The government is backing new requirements that banks disclose how many executives pocket more than £1 million ($1.7 billion) per year, and Prime Minister Gordon Brown said yesterday that would be part of upcoming legislation.

"I think most sensible people around the world would accept that if we come to a worldwide agreement about what the bonus structure should be, then every major bank in the world will want to follow that," Brown told a news conference.

Bankers' bonuses remain a politically sensitive issue in a country where the average wage is a bit more than £20,000 ($33,300) a year, unemployment is on the rise and a national election is due by June.

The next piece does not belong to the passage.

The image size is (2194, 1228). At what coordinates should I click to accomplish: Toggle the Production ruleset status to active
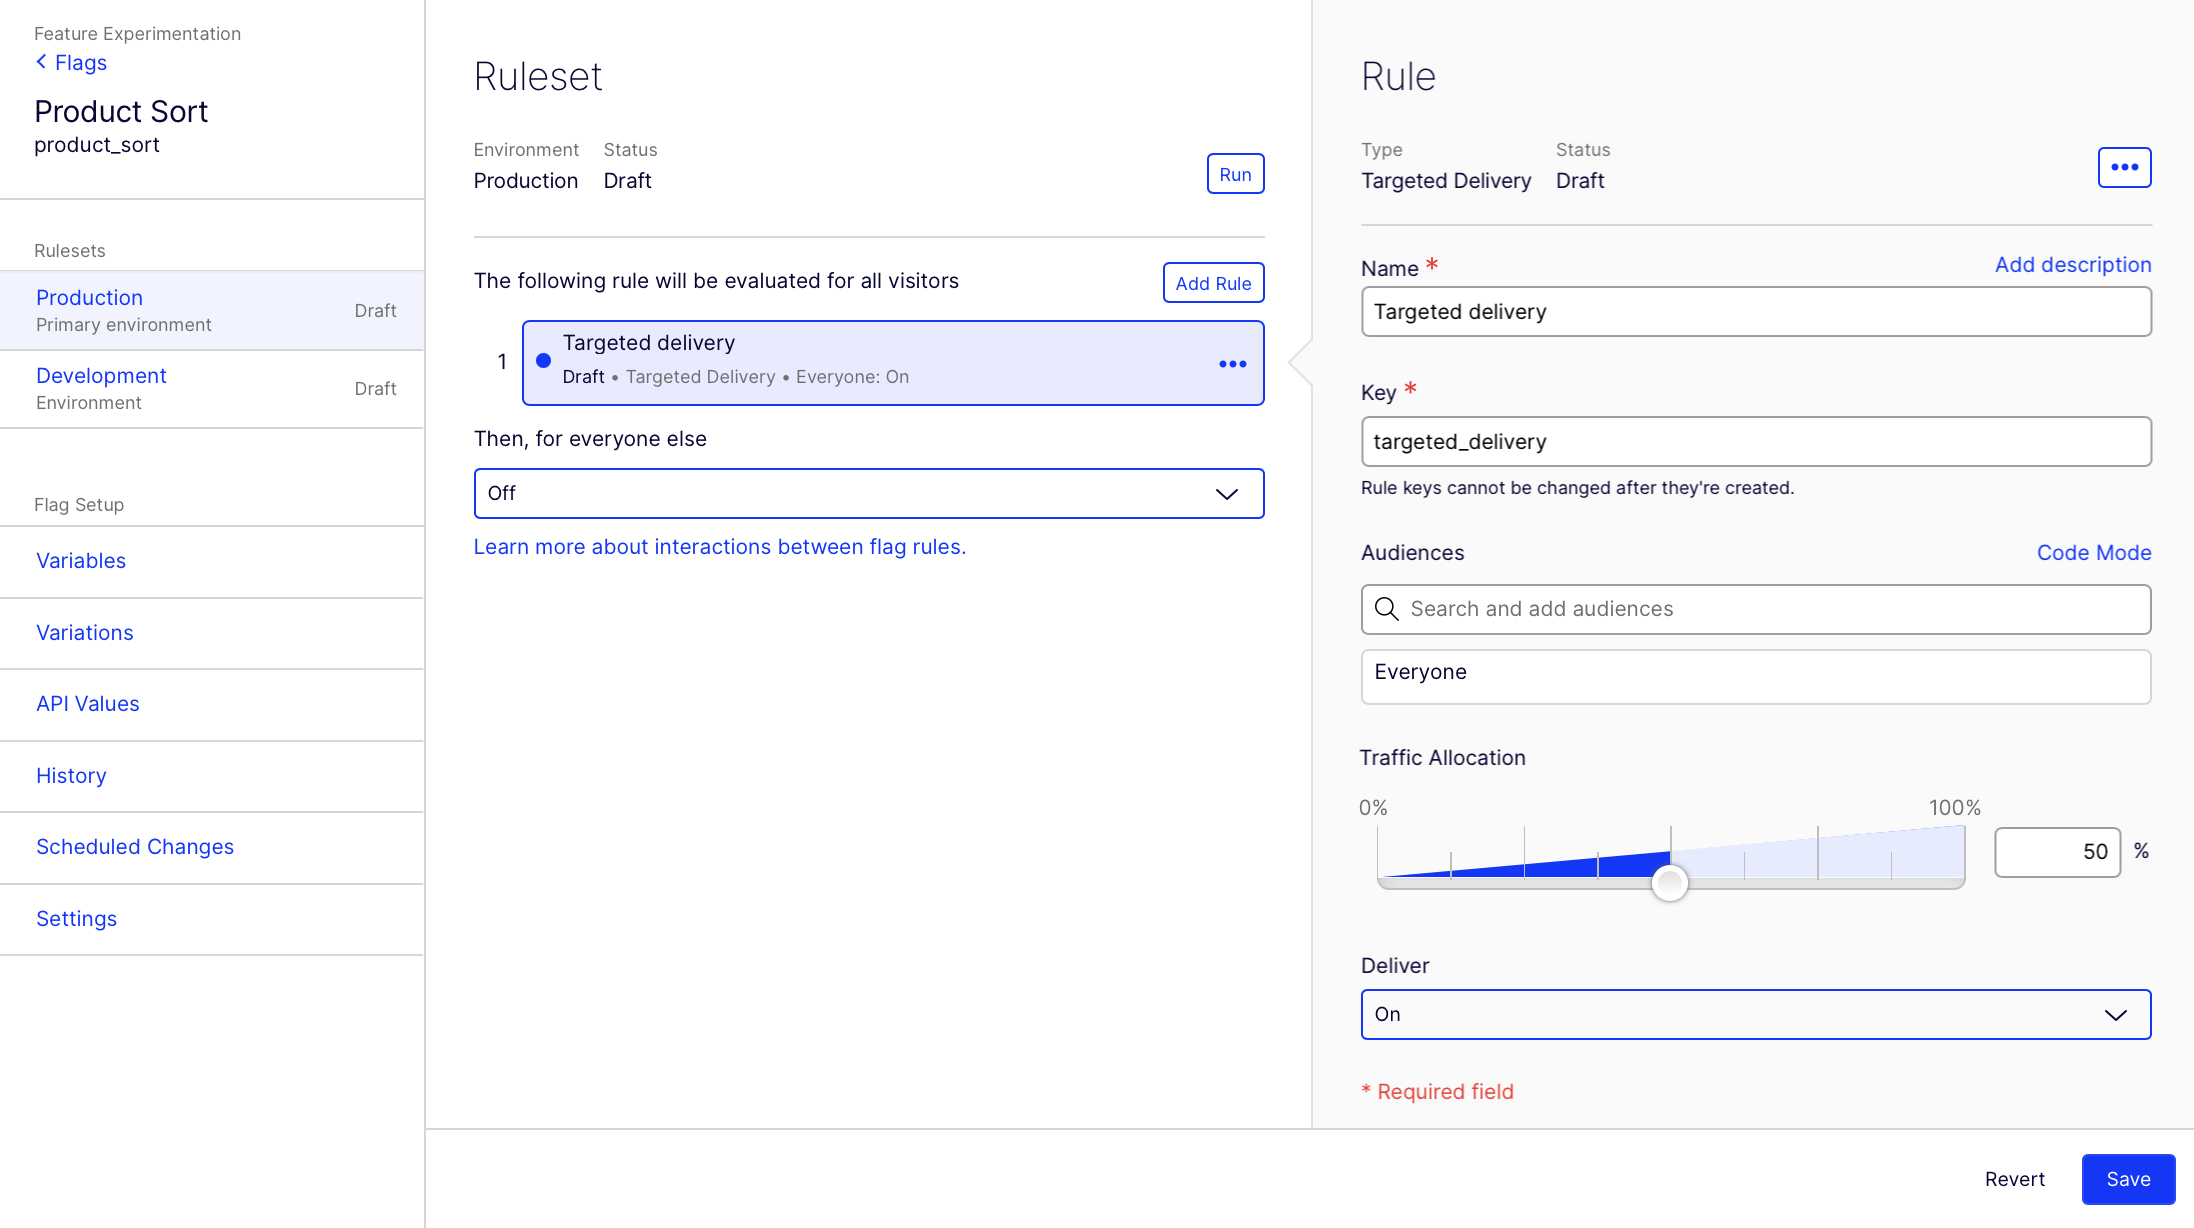1234,172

Treasury Minister Paul Myners told the House of Lords on Wednesday that the £1 million disclosure threshold would cover about 5,000 bank executives. "I think that that shows the extent to which the space that those in banking live in is completely different from the world that the rest of us occupy," Myners said.

It's a tricky position for the RBS board, with taxpayers holding 70 percent of the voting shares and 84 percent of the bank's economic value. The British Broadcasting Corp. reported that RBS board members were threatening to resign and had sought legal advice, but RBS denied that board members were consulting lawyers.

RBS hasn't put a figure on its intentions, but published reports suggest the bank is looking to set aside £1.5 billion ($2.5 billion) to be distributed as bonuses, up from nearly £1 billion a year ago.

"I think this confrontation has been a long time coming," says Vince Cable, an economist and senior lawmaker with the opposition Liberal Democrat party. "The bank is still operating as if it is a private bank in the good old days before it had to be rescued."

The government has invested £45.5 billion ($75.8 billion) in RBS shares to keep the bank solvent, and recently disclosed that it also pledged indemnities of £36.6 billion to tide the bank through the worst of the crisis.

That compares to $50 billion spent by the US government to support Citigroup.

British taxpayers are potentially up for even more covering losses from a government insurance programme for £282 billion of the bank's toxic assets.

But RBS is still perceived as one of the principal villains in the banking crisis.

As it reorganises, the bank has announced the elimination of 20,000 jobs, 14,000 of them in Britain.

Its former CEO Fred Goodwin, left with a pension of £703,000 per year after leading RBS on an expansion spree culminating in the disastrous takeover of the Dutch bank ABN Amro. Write-offs on that deal helped swell RBS' losses for 2008 to £24.1 billion, a UK record. Goodwin later agreed to scale back his pension to £342,500 per year, after collecting a lump sum payment of £2.8 million.